LVSL – On assiste depuis quelques années à un retour en force du néolibéralisme en Amérique latine. En Équateur, ce basculement ne s’est pas opéré par l’arrivée de l’opposition au pouvoir (comme c’est le cas en Argentine ou au Brésil) mais par la subversion interne d’Alianza País, le parti qui vous avait porté à la présidence de la République en 2006 et qui a reconduit Lenín Moreno, que l’on désignait comme votre successeur. Comment cela a-t-il été possible ?
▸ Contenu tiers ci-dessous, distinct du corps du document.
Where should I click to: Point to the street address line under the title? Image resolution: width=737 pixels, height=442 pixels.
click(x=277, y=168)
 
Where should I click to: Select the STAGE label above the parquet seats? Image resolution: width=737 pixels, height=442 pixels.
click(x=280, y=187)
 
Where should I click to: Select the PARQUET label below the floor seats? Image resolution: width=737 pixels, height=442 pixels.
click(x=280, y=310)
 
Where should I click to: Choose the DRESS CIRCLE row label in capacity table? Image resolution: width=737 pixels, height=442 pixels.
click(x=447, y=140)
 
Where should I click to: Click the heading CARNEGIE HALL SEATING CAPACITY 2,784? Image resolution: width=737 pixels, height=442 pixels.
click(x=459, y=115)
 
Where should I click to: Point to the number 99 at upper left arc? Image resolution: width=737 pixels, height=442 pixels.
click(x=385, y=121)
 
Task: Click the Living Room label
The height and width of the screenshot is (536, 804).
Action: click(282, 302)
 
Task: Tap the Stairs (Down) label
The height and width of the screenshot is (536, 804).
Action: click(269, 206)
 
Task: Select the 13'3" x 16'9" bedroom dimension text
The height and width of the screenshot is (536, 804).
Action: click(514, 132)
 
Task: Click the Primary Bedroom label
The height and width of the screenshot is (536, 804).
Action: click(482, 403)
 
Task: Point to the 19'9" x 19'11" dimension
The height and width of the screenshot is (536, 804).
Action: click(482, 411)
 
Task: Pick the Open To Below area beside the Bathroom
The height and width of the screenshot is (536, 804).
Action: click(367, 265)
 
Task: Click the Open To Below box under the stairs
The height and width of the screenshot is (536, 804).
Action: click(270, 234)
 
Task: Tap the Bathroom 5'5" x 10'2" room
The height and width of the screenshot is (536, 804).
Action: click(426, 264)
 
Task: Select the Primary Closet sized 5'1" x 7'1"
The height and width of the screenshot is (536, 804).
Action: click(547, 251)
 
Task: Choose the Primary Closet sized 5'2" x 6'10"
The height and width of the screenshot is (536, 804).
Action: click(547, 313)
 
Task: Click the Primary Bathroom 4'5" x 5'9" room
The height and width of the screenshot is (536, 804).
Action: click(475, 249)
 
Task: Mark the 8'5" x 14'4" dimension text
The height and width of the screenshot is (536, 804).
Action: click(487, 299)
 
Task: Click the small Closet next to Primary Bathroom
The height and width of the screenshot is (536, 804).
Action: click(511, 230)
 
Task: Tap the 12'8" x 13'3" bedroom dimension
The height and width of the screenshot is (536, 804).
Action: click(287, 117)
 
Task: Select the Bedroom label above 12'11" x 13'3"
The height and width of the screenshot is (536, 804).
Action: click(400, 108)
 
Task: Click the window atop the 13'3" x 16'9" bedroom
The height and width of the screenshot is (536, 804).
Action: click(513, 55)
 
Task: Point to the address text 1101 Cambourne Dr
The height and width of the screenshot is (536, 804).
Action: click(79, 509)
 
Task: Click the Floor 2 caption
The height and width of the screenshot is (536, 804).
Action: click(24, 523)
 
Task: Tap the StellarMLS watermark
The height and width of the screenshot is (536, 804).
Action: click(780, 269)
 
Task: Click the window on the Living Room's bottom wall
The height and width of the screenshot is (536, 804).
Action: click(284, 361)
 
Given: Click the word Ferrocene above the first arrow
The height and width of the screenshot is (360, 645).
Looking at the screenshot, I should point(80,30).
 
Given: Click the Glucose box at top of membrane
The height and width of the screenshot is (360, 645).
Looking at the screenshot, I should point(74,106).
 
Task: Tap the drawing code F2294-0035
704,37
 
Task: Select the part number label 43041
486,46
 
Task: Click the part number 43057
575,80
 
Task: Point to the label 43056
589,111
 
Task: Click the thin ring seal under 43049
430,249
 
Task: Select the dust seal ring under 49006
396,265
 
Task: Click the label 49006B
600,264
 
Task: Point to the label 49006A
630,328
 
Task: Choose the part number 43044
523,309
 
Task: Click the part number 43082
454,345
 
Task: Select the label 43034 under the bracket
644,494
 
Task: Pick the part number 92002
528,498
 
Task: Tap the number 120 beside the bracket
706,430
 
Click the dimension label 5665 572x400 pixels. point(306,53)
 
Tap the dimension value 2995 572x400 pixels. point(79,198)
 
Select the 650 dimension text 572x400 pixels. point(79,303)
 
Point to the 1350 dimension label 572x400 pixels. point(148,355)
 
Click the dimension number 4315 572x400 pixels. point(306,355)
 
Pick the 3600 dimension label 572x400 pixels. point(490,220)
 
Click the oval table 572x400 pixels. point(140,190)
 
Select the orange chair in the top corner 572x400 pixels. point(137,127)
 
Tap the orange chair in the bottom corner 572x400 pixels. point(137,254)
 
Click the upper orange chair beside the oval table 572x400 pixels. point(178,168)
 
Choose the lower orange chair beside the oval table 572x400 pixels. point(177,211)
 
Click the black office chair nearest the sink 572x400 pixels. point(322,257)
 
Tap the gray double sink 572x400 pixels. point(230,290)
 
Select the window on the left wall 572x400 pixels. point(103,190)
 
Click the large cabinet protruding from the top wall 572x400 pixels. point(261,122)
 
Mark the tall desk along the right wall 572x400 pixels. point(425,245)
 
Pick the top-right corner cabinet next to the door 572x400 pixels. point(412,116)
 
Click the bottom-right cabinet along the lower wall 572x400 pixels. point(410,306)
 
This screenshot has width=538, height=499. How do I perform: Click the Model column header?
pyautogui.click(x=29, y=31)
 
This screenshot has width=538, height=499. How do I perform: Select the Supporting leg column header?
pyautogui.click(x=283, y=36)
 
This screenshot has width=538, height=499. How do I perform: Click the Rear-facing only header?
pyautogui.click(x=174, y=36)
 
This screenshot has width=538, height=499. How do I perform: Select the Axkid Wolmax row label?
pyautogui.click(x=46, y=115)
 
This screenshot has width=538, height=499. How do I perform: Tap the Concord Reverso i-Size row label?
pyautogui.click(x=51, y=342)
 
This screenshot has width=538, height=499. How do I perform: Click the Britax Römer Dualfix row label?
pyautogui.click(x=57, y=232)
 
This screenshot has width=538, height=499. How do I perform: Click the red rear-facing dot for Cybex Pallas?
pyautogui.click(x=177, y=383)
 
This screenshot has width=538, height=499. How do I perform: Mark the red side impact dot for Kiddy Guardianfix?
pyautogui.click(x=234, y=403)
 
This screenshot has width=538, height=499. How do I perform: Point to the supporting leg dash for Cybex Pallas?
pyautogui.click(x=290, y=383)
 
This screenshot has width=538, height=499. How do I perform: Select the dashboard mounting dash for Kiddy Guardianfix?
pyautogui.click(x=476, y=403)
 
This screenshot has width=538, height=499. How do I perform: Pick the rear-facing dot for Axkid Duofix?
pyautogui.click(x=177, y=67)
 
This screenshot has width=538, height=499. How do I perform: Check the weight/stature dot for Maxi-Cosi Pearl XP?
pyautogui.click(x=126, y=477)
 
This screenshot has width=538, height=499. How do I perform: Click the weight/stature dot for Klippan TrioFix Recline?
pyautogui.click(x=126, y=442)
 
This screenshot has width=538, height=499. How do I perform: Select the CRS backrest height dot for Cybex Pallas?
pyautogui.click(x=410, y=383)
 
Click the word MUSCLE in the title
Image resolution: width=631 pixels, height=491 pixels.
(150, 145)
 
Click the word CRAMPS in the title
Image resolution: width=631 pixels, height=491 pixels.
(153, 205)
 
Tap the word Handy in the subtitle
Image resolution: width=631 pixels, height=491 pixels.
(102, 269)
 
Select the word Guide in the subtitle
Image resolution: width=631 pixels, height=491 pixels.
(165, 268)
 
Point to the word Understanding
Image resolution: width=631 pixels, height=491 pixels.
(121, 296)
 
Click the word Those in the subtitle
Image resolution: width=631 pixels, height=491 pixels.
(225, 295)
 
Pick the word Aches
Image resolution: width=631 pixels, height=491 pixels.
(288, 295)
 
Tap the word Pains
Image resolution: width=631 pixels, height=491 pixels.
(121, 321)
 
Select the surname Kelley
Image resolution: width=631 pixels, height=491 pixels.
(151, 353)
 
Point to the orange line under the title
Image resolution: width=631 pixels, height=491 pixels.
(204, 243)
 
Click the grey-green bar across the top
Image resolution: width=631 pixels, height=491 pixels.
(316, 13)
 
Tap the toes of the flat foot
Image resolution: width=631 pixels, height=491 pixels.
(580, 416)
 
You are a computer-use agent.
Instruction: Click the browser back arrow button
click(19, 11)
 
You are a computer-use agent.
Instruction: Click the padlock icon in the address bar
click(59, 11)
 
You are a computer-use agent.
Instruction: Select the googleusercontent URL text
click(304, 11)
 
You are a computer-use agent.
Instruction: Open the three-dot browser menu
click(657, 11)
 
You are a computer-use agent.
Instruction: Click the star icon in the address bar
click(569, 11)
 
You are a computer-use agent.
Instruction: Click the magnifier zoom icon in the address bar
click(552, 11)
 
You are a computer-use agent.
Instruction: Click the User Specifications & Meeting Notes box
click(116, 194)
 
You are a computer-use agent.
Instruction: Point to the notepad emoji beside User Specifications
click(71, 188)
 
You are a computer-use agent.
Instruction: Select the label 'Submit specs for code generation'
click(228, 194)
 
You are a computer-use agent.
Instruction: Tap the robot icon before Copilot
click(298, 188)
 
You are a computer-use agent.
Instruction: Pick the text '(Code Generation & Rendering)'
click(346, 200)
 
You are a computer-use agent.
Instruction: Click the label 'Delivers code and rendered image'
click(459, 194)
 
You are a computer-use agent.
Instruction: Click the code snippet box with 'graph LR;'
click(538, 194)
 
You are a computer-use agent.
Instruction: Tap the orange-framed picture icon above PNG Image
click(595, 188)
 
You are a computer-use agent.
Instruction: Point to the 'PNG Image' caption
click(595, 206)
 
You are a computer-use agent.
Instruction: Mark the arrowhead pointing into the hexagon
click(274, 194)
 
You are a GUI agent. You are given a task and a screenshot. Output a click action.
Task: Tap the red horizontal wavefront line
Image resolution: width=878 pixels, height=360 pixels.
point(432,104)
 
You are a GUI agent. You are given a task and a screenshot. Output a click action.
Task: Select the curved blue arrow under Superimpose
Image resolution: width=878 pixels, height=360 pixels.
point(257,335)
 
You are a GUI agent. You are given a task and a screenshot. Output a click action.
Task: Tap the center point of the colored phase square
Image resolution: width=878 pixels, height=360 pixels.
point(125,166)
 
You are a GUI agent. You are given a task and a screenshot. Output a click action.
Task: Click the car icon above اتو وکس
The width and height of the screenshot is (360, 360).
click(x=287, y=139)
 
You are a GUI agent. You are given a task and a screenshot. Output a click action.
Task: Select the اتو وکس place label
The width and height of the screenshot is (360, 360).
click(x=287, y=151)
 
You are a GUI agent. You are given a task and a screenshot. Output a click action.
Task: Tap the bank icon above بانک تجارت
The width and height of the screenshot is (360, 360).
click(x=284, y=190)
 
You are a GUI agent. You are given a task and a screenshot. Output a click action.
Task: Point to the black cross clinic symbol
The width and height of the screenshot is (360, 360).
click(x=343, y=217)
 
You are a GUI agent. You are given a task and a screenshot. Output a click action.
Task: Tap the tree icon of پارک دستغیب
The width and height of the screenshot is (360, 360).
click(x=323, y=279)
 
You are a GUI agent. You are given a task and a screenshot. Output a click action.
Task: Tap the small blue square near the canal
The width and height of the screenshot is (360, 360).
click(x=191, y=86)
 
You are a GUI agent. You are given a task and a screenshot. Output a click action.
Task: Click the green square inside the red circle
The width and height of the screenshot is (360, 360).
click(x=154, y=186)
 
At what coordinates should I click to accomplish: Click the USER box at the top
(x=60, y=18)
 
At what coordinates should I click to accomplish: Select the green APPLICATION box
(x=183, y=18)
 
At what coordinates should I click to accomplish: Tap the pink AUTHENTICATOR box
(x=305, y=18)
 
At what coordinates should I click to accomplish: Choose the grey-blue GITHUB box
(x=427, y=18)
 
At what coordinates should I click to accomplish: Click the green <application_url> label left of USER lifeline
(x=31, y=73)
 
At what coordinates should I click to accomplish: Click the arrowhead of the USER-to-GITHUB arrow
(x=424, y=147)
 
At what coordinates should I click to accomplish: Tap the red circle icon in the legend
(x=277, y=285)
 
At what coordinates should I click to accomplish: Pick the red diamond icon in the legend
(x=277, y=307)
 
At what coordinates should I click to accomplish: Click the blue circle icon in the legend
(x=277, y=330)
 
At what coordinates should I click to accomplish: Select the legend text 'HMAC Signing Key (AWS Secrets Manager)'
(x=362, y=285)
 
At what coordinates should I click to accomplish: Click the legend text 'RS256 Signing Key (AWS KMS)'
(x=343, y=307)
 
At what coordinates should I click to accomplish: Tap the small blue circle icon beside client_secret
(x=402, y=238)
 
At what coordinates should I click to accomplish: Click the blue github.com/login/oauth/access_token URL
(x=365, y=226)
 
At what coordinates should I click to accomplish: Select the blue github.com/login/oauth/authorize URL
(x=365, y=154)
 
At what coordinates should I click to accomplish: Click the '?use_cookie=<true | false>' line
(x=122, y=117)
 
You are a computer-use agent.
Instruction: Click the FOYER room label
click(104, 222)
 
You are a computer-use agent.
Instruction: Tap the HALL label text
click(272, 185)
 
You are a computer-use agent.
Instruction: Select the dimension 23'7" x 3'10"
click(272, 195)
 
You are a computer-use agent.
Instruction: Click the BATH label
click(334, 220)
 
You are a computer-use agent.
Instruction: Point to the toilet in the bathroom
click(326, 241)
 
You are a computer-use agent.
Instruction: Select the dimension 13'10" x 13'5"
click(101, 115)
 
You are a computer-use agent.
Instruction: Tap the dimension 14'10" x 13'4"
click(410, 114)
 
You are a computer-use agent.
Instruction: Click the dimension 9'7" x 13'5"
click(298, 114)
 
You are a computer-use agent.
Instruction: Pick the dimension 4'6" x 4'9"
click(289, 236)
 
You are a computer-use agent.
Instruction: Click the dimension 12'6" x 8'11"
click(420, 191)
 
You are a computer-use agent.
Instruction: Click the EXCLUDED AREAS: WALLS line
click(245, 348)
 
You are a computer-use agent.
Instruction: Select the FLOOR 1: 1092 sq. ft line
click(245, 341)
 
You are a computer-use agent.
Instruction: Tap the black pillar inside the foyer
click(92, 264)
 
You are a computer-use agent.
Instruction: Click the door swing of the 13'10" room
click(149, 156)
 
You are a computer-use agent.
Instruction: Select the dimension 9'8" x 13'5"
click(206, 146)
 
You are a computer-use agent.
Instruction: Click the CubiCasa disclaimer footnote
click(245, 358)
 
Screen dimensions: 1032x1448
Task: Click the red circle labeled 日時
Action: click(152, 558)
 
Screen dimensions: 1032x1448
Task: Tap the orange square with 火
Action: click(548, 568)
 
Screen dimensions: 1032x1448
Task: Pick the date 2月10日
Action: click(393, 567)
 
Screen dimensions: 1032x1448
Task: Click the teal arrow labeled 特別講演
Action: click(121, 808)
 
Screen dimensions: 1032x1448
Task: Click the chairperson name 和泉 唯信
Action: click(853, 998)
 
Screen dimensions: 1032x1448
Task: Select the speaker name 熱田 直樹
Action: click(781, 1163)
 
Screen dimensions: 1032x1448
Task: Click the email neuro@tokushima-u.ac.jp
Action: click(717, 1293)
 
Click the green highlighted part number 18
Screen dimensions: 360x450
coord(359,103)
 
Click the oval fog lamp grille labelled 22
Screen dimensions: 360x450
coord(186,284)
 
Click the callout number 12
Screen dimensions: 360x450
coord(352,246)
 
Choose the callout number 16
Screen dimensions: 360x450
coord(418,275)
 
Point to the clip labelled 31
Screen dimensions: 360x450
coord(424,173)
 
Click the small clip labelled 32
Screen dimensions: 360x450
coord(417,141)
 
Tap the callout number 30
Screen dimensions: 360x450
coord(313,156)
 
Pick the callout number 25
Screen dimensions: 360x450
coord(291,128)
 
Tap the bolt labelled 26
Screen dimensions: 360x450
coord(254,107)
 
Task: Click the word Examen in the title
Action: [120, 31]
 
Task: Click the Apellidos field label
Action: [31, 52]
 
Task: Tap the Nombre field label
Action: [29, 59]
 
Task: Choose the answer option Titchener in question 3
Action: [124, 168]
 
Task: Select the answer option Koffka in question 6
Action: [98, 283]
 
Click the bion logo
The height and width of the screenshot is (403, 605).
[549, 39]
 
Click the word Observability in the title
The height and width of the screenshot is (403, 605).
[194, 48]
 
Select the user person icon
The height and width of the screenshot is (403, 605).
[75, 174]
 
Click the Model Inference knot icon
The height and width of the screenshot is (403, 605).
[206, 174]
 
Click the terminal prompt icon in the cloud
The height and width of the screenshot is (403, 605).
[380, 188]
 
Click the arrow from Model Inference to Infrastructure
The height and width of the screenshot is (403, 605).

Rafael Correa – Tout d’abord, revenons sur le contexte. Nous sommes effectivement revenus en arrière par rapport à la fin des années 2000, où huit des dix pays d’Amérique du Sud étaient dirigés par des gouvernements de gauche. Cependant, le tableau n’est pas aussi sombre que dans les années 90,  où le second tour des élections opposait systématiquement la droite et l’extrême-droite, où la gauche n’existait pas. Aujourd’hui, la gauche existe, et elle ne stagne pas à 3 %. Au Brésil, elle est arrivée en seconde position aux dernières élections, ainsi qu’en Argentine. En Équateur, nous avons gagné, mais nous avons été trahis. Cette année, la gauche peut remporter les élections en Argentine et en Bolivie.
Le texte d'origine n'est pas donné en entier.